* WRITTEN TASK *
Rewrite the lines from the one containing "Screen dimensions: 1568x723" through the one containing "pos(656,551)", inclusive, swapping "first" for "second" and leaving everything else unchanged. Leave the pictures out of your answer.

* PROVIDED MATERIAL *
——————

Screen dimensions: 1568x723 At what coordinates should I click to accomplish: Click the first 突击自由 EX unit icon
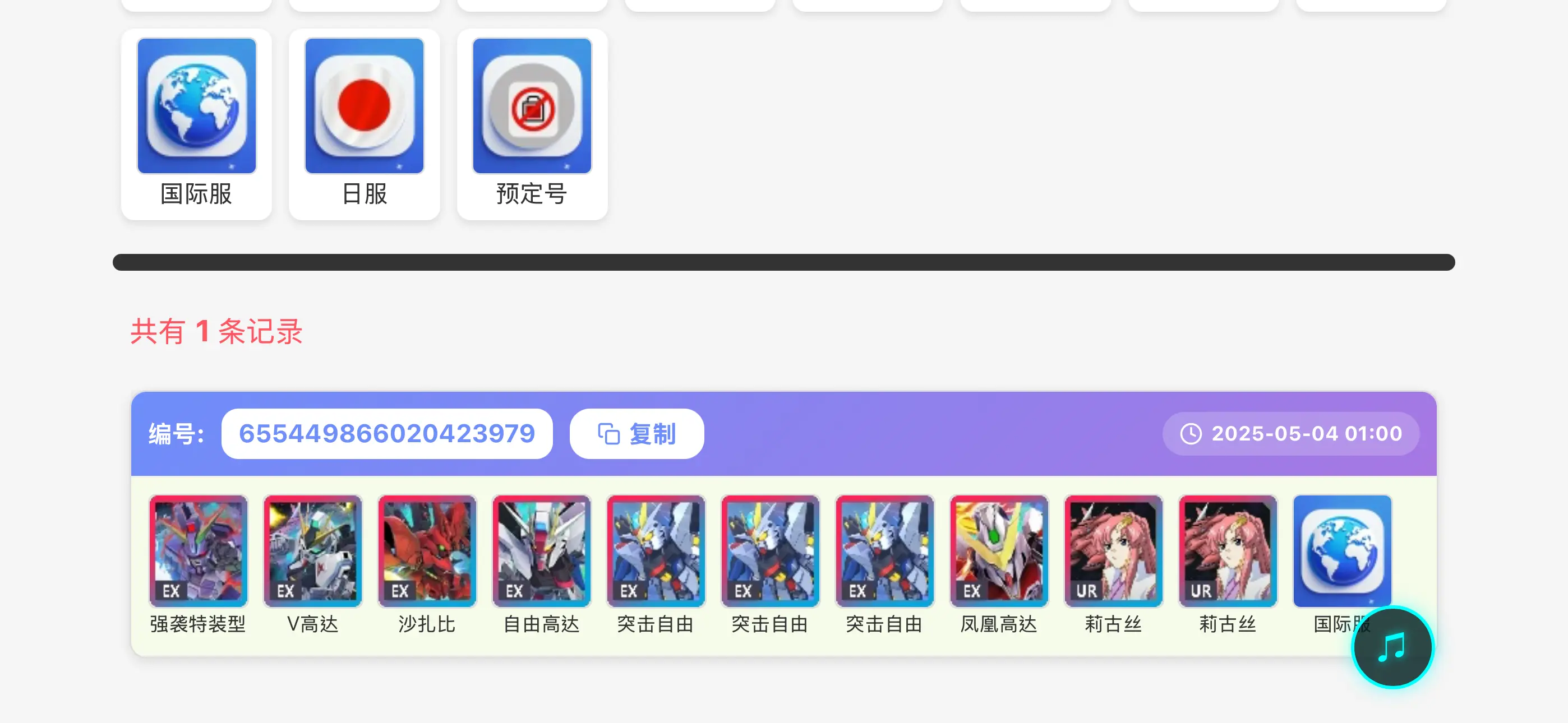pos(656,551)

——————

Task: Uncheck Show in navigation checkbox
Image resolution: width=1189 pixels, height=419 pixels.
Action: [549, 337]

——————

* EXPECTED OUTPUT *
Screen dimensions: 1568x723 At what coordinates should I click to accomplish: Click the second 突击自由 EX unit icon
pos(656,551)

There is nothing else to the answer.